F - +1-1x2

Score : $600$ points

Problem Statement

Takahashi has written an integer $X$ on a blackboard. He can do the following three kinds of operations any number of times in any order:

• increase the value written on the blackboard by $1$;
• decrease the value written on the blackboard by $1$;
• multiply the value written on the blackboard by $2$.
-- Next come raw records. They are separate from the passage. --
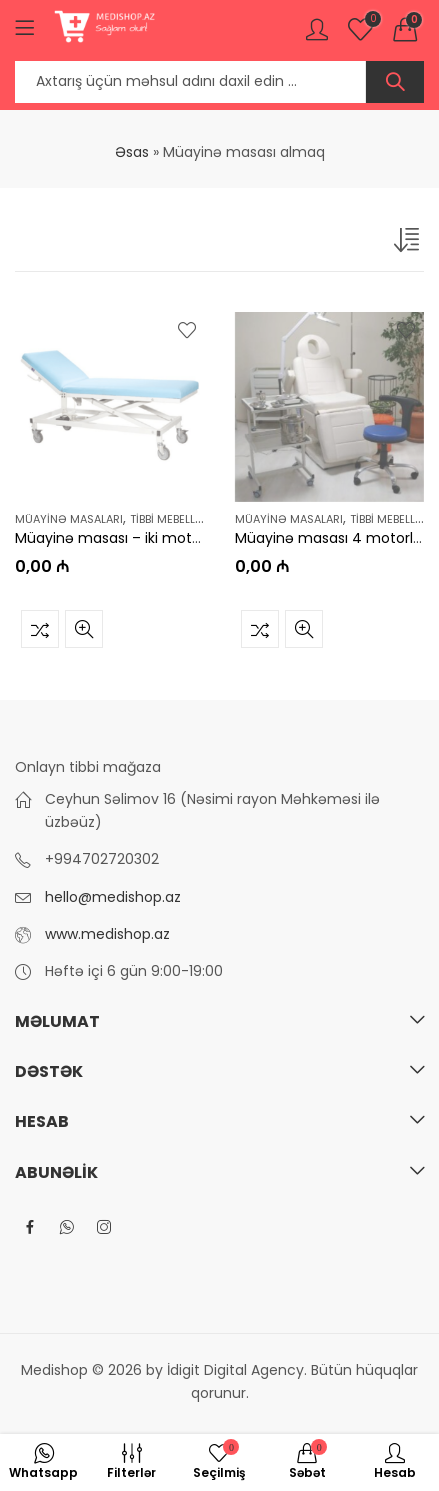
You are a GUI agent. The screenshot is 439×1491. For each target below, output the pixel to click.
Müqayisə (40, 628)
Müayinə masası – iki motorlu (116, 538)
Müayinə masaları (69, 519)
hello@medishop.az (113, 897)
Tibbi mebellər (170, 519)
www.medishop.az (107, 934)
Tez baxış (84, 628)
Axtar (395, 82)
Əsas (132, 152)
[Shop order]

Find the minimum number of operations required to have $Y$ written on the blackboard.

Constraints

• $1 \le X \le 10^{18}$
• $1 \le Y \le 10^{18}$
• $X$ and $Y$ are integers.

Input

Input is given from Standard Input in the following format:

$X$ $Y$

Output

Print the answer.

3 9

3

Initially, $3$ is written on the blackboard. The following three operations can make it $9$:

• increase the value by $1$, which results in $4$;
• multiply the value by $2$, which results in $8$;
• increase the value by $1$, which results in $9$.

7 11

3

The following procedure can make the value on the blackboard $11$:

• decrease the value by $1$, which results in $6$;
• multiply the value by $2$, which results in $12$;
• decrease the value by $1$, which results in $11$.

1000000000000000000 1000000000000000000

0

If the value initially written on the blackboard equals $Y$, print $0$.